> [Stated goal]: In the piece on AI memory that follows, how is sycophancy defined?
━━━ Source excerpt
AI memory has an obvious failure mode: it can forget.
The quieter failure mode is worse: it can resolve too much.
Most memory systems want to compress the past into something neat: a summary, a decision, a preference, a corrected belief. That is useful when the matter is settled. But a lot of serious work is not settled. It is provisional, contested, partly evidenced, or waiting for the next signal.
If your memory system cannot preserve that state, it will flatten uncertainty into fake clarity. The agent may sound organized, but it will inherit a cleaned-up version of reality.
That is the failure mode: not forgetting, but remembering too cleanly.
Sycophancy is memory that agrees too much. Premature closure is memory that resolves too much. Both come from the same root: a memory system that optimizes for comfort and efficiency over judgment.
Why Summaries and Corrections Are Not Enough
Summaries are not neutral. Every summary chooses what matters, what disappears, and what tone the future inherits.
When a model compresses a messy debate into "User decided X," it may save tokens while deleting the pressure that produced the decision: the rejected alternatives, the uncertainty boundary, the condition under which X might stop being true.
This is how long-term AI systems become confident for the wrong reason.
They do not only hallucinate facts. They hallucinate settlement.
They turn:
There are three competing interpretations. One is currently stronger, but the evidence is incomplete.
into:
User believes interpretation one.
That looks efficient. It is actually a loss of judgment.
A product example is simple. A founder says, "The offer is not working." A rushed memory system records: "Offer failed." But maybe the offer did not fail. Maybe distribution was weak. Maybe the audience was wrong. Maybe the landing page was unclear. Maybe the offer is good but unproven.
━━━━━━
━━━ Provided records
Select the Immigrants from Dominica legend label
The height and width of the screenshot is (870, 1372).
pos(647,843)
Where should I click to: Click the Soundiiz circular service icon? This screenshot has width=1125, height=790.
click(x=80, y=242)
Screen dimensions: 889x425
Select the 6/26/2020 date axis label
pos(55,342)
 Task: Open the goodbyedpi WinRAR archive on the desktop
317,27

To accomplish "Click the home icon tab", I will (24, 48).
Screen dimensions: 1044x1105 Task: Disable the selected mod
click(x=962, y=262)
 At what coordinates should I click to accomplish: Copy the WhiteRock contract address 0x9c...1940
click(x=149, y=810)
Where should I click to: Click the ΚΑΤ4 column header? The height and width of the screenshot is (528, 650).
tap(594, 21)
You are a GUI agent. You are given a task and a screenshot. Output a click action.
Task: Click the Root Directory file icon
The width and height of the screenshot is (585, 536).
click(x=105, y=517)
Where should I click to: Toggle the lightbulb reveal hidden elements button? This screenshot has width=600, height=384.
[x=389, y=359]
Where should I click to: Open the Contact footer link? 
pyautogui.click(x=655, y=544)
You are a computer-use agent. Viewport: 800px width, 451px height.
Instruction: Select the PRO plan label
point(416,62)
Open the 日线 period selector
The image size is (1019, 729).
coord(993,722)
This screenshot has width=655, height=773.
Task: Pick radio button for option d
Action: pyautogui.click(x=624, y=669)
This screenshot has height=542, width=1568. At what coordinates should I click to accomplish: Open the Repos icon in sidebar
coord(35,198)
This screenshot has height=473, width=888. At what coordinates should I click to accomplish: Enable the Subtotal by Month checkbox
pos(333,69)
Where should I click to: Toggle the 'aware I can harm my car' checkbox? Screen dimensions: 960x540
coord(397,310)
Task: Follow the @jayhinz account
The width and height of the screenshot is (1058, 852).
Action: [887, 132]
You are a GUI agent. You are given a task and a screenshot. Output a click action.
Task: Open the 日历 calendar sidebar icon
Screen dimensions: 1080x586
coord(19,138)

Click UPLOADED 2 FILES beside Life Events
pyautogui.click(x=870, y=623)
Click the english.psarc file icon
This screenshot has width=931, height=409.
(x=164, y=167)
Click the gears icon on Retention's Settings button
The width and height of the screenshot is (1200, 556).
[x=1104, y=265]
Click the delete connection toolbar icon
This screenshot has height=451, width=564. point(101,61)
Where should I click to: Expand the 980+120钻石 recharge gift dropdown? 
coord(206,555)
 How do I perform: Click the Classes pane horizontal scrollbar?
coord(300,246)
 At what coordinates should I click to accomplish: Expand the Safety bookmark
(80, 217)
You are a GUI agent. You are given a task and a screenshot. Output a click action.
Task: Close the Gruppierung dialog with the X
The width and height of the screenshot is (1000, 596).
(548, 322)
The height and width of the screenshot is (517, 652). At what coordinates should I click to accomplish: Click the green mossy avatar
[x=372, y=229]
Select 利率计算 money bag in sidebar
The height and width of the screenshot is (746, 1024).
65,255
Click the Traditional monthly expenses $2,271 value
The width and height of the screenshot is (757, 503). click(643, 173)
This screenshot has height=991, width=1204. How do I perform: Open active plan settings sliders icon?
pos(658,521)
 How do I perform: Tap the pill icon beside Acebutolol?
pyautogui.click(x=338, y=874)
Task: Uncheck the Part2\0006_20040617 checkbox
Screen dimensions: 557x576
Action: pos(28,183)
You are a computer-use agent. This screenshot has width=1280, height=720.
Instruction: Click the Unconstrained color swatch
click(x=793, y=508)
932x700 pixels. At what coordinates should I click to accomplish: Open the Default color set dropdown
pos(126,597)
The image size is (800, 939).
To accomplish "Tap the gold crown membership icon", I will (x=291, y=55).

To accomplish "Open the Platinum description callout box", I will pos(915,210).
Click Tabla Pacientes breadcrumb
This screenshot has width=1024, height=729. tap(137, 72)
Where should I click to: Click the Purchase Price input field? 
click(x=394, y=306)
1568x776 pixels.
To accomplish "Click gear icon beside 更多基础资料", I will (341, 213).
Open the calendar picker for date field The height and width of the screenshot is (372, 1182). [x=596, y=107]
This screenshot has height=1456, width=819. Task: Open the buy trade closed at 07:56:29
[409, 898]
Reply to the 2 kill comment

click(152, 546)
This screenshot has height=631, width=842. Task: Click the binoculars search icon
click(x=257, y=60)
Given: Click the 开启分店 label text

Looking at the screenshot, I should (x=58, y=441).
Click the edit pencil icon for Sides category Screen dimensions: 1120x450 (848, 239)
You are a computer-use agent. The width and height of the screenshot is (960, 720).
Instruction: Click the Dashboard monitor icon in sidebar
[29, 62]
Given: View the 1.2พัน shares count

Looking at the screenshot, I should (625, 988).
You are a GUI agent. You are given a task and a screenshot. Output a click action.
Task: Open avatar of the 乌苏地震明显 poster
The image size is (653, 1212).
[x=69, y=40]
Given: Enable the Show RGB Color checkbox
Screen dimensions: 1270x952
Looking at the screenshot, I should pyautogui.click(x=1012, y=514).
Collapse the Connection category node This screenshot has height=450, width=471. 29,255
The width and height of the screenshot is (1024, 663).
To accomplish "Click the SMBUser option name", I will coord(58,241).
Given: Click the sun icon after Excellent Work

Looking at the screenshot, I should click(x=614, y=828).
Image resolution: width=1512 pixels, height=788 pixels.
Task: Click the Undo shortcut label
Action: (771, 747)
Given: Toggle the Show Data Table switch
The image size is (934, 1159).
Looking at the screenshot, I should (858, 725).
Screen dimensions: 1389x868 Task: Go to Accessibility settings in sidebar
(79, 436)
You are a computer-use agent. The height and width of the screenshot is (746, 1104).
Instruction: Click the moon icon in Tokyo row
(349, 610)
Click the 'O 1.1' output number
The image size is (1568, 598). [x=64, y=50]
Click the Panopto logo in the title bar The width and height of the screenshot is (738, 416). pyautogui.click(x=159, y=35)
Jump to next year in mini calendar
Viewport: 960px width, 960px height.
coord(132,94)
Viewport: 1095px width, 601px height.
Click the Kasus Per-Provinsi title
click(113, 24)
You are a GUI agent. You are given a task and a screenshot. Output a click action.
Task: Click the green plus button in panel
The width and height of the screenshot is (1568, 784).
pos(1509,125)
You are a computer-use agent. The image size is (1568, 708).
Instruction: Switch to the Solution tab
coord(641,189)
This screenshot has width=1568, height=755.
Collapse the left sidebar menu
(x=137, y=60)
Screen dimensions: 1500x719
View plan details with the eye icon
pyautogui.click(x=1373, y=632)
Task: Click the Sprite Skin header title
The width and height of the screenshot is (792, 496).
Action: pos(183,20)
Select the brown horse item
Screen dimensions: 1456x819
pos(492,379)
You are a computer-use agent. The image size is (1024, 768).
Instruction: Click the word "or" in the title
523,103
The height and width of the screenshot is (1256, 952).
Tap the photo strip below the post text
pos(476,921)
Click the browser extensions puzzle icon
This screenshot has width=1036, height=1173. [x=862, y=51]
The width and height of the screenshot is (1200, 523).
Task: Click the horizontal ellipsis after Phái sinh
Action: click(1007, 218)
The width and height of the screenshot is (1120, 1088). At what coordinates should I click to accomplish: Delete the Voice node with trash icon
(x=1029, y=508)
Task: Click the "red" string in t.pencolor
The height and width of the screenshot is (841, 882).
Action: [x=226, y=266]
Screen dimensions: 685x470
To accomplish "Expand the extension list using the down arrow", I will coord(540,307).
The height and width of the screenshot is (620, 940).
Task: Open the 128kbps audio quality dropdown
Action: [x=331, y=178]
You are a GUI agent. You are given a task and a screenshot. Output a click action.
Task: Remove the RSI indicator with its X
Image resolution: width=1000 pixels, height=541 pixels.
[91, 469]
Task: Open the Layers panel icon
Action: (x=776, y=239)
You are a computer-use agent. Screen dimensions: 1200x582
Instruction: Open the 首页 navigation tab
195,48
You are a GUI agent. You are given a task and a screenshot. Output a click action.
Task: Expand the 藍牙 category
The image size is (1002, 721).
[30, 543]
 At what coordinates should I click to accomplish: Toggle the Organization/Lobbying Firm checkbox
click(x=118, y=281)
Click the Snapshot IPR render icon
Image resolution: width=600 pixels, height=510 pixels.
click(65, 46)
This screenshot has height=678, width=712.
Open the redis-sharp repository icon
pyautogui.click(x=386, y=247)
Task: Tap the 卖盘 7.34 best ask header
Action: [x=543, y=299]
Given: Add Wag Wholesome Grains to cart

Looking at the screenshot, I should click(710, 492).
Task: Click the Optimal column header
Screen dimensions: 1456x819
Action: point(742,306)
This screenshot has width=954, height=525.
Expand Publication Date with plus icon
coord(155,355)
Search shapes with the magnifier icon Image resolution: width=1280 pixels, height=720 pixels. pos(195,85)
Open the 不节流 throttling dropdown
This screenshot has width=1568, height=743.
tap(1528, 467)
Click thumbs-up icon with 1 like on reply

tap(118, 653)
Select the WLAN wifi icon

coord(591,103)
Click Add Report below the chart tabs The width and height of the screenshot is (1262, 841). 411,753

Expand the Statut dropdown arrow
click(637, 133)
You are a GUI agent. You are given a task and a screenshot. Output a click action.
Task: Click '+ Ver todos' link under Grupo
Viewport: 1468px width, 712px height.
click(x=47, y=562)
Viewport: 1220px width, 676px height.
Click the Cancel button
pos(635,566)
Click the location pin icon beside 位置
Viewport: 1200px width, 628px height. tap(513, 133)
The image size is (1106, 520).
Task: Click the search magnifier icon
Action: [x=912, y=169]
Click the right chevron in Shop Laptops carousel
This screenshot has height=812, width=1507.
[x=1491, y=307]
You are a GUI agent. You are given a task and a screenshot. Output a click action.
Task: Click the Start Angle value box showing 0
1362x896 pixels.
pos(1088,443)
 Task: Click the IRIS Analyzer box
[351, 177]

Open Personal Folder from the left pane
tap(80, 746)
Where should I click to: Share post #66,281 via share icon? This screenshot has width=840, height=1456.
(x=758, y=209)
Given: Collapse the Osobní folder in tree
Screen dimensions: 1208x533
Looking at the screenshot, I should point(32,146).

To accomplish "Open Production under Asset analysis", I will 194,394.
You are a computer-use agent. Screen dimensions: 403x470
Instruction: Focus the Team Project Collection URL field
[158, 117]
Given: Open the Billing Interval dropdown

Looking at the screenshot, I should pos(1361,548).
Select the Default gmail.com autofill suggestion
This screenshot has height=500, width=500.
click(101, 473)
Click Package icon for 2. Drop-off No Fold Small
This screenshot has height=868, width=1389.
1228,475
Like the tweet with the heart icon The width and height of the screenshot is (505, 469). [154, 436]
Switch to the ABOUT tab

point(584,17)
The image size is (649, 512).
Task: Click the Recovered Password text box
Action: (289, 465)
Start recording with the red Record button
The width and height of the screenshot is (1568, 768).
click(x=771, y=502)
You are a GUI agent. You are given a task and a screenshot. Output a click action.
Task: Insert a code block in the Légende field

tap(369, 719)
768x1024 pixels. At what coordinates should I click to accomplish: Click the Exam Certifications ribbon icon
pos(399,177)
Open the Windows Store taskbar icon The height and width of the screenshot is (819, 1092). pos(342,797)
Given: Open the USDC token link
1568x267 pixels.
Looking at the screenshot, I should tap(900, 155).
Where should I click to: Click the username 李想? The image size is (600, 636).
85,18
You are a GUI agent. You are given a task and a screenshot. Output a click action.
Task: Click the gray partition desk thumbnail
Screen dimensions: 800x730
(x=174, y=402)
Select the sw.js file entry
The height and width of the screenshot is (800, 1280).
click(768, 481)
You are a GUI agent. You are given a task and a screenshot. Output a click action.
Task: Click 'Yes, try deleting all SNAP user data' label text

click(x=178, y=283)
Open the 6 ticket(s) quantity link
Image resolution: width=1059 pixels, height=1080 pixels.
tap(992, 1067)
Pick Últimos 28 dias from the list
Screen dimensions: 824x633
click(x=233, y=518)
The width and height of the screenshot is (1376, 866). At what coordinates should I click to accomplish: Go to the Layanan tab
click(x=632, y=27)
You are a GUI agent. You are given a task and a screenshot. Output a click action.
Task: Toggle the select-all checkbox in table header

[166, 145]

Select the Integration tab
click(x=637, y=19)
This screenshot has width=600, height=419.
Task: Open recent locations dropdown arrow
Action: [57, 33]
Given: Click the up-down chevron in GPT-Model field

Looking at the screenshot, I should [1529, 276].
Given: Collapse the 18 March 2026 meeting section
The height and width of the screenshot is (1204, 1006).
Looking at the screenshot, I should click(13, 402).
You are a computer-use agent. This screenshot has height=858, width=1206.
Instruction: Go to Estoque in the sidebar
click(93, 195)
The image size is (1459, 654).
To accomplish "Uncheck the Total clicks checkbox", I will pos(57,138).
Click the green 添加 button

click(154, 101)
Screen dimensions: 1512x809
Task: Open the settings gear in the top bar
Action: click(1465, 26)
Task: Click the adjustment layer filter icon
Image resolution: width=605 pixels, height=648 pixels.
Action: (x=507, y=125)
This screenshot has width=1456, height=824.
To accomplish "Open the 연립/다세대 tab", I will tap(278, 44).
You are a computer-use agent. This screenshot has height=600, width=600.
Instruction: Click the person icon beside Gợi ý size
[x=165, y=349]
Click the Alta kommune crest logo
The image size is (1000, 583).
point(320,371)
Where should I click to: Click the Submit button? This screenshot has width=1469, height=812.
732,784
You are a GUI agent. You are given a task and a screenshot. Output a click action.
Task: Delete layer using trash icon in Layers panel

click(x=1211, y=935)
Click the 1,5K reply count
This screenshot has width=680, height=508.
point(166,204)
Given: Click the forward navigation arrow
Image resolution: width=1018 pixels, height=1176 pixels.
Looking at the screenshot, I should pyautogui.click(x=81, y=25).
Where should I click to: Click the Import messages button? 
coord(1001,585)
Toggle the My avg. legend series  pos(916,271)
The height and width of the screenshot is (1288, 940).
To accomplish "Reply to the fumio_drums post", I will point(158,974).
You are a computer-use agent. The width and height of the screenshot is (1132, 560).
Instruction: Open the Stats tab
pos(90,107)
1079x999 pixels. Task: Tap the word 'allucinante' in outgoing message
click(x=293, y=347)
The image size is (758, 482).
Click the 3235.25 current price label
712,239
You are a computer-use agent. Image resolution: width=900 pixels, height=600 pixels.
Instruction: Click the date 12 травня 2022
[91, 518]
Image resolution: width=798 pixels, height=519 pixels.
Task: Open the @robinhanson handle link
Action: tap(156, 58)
━━━━━━
> [Finished exercise]: Memory that agrees too much.